§ EXTRACTED INFORMATION:
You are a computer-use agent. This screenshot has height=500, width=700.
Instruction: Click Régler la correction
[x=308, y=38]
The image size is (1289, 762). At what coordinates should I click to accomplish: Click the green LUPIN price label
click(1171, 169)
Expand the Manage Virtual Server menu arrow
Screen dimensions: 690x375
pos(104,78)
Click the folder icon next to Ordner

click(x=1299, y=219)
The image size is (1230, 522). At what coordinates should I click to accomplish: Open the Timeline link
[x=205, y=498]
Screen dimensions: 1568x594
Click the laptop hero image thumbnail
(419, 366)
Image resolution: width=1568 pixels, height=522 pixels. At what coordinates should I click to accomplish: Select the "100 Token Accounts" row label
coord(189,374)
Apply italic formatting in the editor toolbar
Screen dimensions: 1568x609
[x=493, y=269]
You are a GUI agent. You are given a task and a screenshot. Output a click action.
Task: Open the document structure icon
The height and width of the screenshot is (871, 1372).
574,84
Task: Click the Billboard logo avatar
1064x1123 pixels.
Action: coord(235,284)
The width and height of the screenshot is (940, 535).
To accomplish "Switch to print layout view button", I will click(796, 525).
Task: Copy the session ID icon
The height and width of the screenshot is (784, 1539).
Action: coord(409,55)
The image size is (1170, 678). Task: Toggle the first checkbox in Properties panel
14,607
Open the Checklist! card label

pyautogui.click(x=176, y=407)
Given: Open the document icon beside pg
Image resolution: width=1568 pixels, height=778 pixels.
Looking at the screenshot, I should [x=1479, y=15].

§ WHAT YOU WILL DO: With the entries above as the source, set down exactly the lines from the one holding "1064x1123 pixels." through the last line, both ends included.

§ SOLVED PROBLEM:
1064x1123 pixels.
Action: coord(235,284)
The width and height of the screenshot is (940, 535).
To accomplish "Switch to print layout view button", I will click(796, 525).
Task: Copy the session ID icon
The height and width of the screenshot is (784, 1539).
Action: coord(409,55)
The image size is (1170, 678). Task: Toggle the first checkbox in Properties panel
14,607
Open the Checklist! card label

pyautogui.click(x=176, y=407)
Given: Open the document icon beside pg
Image resolution: width=1568 pixels, height=778 pixels.
Looking at the screenshot, I should [x=1479, y=15].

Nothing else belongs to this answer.